BEREITGESTELLTES MATERIAL:
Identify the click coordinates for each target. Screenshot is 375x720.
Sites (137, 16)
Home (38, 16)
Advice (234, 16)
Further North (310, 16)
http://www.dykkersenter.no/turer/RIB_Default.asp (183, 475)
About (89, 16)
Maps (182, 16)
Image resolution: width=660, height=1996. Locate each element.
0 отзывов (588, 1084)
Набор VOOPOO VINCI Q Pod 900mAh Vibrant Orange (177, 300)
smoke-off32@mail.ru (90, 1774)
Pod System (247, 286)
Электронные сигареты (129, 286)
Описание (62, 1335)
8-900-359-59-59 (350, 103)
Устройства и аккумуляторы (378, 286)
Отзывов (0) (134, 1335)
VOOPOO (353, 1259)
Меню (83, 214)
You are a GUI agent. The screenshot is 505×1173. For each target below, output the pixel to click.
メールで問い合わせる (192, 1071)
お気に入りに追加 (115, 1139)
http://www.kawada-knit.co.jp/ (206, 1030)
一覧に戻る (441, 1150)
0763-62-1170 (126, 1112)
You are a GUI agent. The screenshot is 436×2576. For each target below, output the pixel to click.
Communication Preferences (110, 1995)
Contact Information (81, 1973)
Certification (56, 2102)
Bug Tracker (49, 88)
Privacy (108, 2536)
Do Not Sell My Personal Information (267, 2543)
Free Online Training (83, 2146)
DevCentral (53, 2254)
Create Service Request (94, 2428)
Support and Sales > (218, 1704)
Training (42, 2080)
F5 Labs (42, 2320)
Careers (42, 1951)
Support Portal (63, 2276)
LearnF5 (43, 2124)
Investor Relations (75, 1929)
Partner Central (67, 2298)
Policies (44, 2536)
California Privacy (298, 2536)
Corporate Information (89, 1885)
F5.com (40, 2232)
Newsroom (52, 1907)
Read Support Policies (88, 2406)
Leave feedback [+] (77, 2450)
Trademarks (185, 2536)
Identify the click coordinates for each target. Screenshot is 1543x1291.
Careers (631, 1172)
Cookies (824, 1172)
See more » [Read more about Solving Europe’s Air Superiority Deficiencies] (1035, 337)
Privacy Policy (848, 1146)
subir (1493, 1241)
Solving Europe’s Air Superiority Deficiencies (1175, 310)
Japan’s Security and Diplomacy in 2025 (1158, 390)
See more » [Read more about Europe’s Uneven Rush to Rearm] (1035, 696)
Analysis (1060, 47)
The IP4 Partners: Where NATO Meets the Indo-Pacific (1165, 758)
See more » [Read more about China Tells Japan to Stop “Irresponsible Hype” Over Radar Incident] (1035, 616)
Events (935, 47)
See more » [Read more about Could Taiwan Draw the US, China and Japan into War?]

AUFGABENSTELLUNG: Schreibe sämtliche Einträge von oben Zeichen für Zeichen ab.

ERLEDIGTE AUFGABE:
Identify the click coordinates for each target. Screenshot is 375x720.
Sites (137, 16)
Home (38, 16)
Advice (234, 16)
Further North (310, 16)
http://www.dykkersenter.no/turer/RIB_Default.asp (183, 475)
About (89, 16)
Maps (182, 16)
Image resolution: width=660, height=1996. Locate each element.
0 отзывов (588, 1084)
Набор VOOPOO VINCI Q Pod 900mAh Vibrant Orange (177, 300)
smoke-off32@mail.ru (90, 1774)
Pod System (247, 286)
Электронные сигареты (129, 286)
Описание (62, 1335)
8-900-359-59-59 (350, 103)
Устройства и аккумуляторы (378, 286)
Отзывов (0) (134, 1335)
VOOPOO (353, 1259)
Меню (83, 214)
You are a GUI agent. The screenshot is 505×1173. For each target below, output the pixel to click.
メールで問い合わせる (192, 1071)
お気に入りに追加 (115, 1139)
http://www.kawada-knit.co.jp/ (206, 1030)
一覧に戻る (441, 1150)
0763-62-1170 (126, 1112)
You are a GUI agent. The screenshot is 436×2576. For each target below, output the pixel to click.
Communication Preferences (110, 1995)
Contact Information (81, 1973)
Certification (56, 2102)
Bug Tracker (49, 88)
Privacy (108, 2536)
Do Not Sell My Personal Information (267, 2543)
Free Online Training (83, 2146)
DevCentral (53, 2254)
Create Service Request (94, 2428)
Support and Sales > (218, 1704)
Training (42, 2080)
F5 Labs (42, 2320)
Careers (42, 1951)
Support Portal (63, 2276)
LearnF5 (43, 2124)
Investor Relations (75, 1929)
Partner Central (67, 2298)
Policies (44, 2536)
California Privacy (298, 2536)
Corporate Information (89, 1885)
F5.com (40, 2232)
Newsroom (52, 1907)
Read Support Policies (88, 2406)
Leave feedback [+] (77, 2450)
Trademarks (185, 2536)
Identify the click coordinates for each target. Screenshot is 1543x1291.
Careers (631, 1172)
Cookies (824, 1172)
See more » [Read more about Solving Europe’s Air Superiority Deficiencies] (1035, 337)
Privacy Policy (848, 1146)
subir (1493, 1241)
Solving Europe’s Air Superiority Deficiencies (1175, 310)
Japan’s Security and Diplomacy in 2025 (1158, 390)
See more » [Read more about Europe’s Uneven Rush to Rearm] (1035, 696)
Analysis (1060, 47)
The IP4 Partners: Where NATO Meets the Indo-Pacific (1165, 758)
See more » [Read more about China Tells Japan to Stop “Irresponsible Hype” Over Radar Incident] (1035, 616)
Events (935, 47)
See more » [Read more about Could Taiwan Draw the US, China and Japan into War?]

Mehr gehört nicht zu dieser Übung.